Dr. Tomasz Beer, the Deputy Director of the Oregon Health & Science University Knight Cancer Institute, specializes in prostate cancer oncology. Dr. Beer was selected as one of six top scientists to take part in a research dream team that joins together world-class institutions to study treatments for advanced prostate cancer.
Prostatepedia spoke with him recently about immunotherapy for prostate cancer.
What is immunotherapy and how is it used in prostate cancer treatment?
Dr. Beer: Our immune systems are capable of controlling, or maybe even eliminating cancer. Immunotherapy provides some sort of treatment or intervention that helps engage the immune system in that task. There are a number of different ways to do that. While we’ve been working on immunotherapy for several decades, it’s still in its infancy. We don’t have a full and complete understanding of how the immune system works and how to manipulate it to our advantage.
We know enough now that cancer treatments that rely on the immune system continue to become a reality for patients and to make a difference.
We’re in that transition period between preliminary and developing opportunities to deliver reliable treatments.
How does it work? In an antigen-specific approach, we develop a vaccine or some other way to activate the immune system against a particular antigen (a protein made by a cancer cell) that is unique or predominant to the cancer.
Another approach is to activate the immune system more generally, and by doing that, hope that the immune system distinguishes between our own antigens and the cancer’s.
These approaches are therapeutic. These are not the sorts of vaccines that we think of in terms of the prevention of infectious diseases, where we vaccinate ourselves when we’re healthy to build up immunity before an infection. Right now, immunotherapy means treatment for an established cancer.
So then these vaccines don’t prevent cancer: this is a type of treatment.
Dr. Beer: Yes. For example, the vaccine against HPV infections is a conventional antiviral vaccine for a viral infection, and because the virus leads to cervical cancer, it’s also a cancer prevention strategy. That is a different way to use the immune system to fight cancer. Immunotherapy is therapeutic cancer vaccination.
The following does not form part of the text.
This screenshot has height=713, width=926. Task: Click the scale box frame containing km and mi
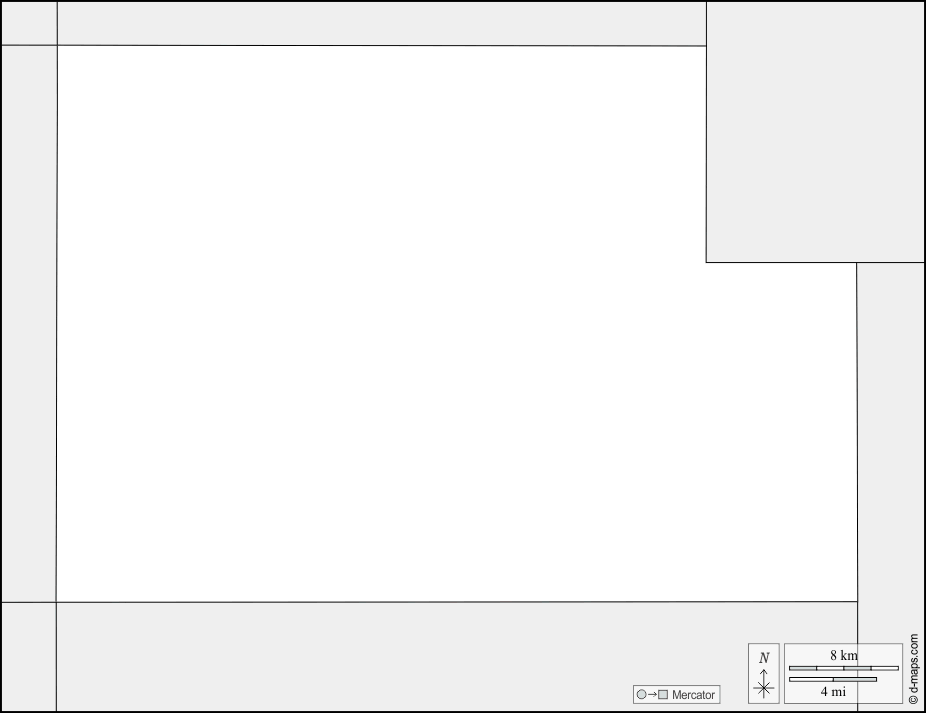pyautogui.click(x=843, y=673)
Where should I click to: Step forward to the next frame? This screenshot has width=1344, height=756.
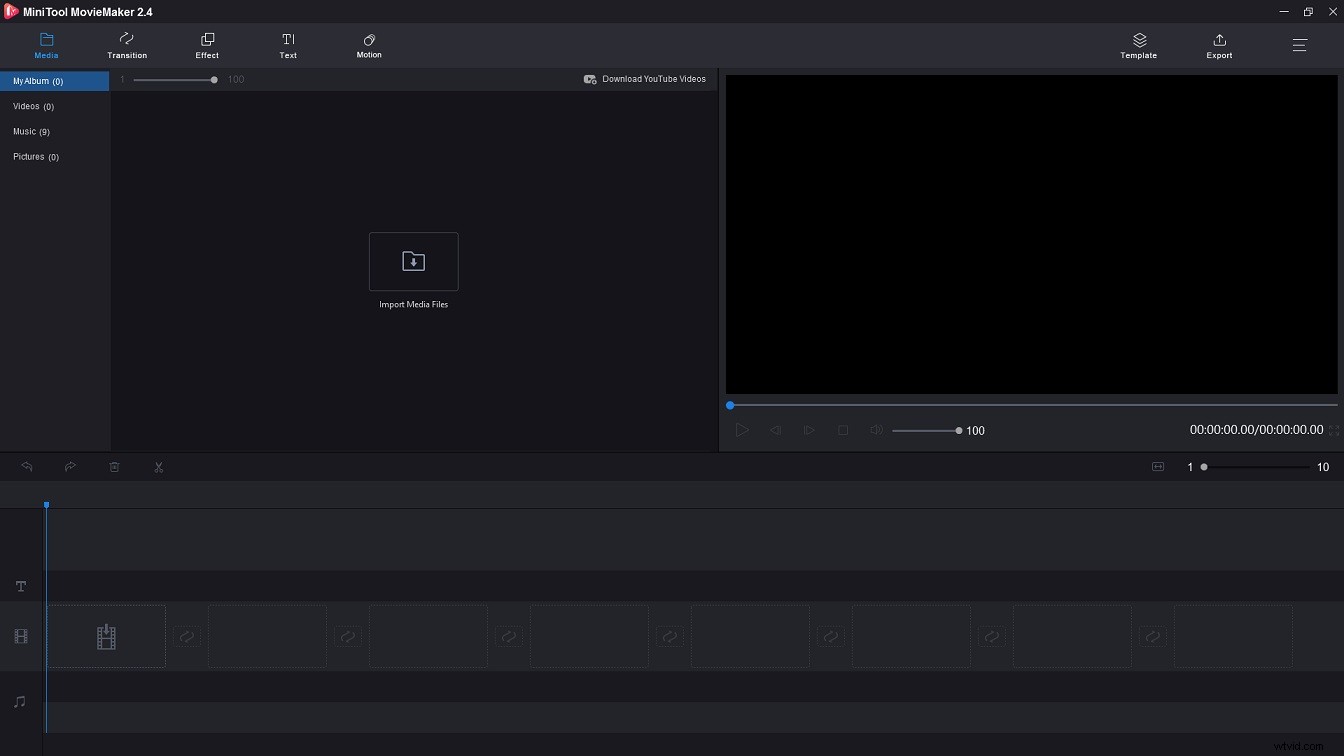[x=809, y=430]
Why are some forms of immunotherapy more effective for different kinds of cancer? What is it about prostate cancer that makes it more susceptible to that kind of approach?
Dr. Beer: First, we don’t have a full understanding of these distinctions. Second, just because there are treatments for one disease and not another doesn’t necessarily mean that prostate cancer is more susceptible.
Dendreon, the company that developed the vaccine for prostate cancer, focused on prostate cancer and did not have the resources or bandwidth to try the same thing for other cancers extensively. It’s sort of an accident of history in the case of Provenge (sipuleucel-T).
That particular vaccine targeted a prostate cancer-specific antigen called PAP, so it wouldn’t have worked in its normal form against other cancers. One could take a similar approach with an antigen that was specific to other tumor types, but it just hasn’t happened yet.
With immune checkpoint inhibitors—the most contemporary form of therapy—we think that some cancers are more susceptible because they have more abnormal antigens. The cancers with higher mutational burden seem to respond better to these agents and it’s probably because they’re more different than normal cancers with pure mutations.
There are also other factors. For instance, melanoma or kidney cancers have traditionally been thought of as more susceptible to immune interventions because there are rare patients whose native immune systems were successful against them. But we don’t know if one cancer is more susceptible to immune therapy than another or for what reason. We’re still learning about that.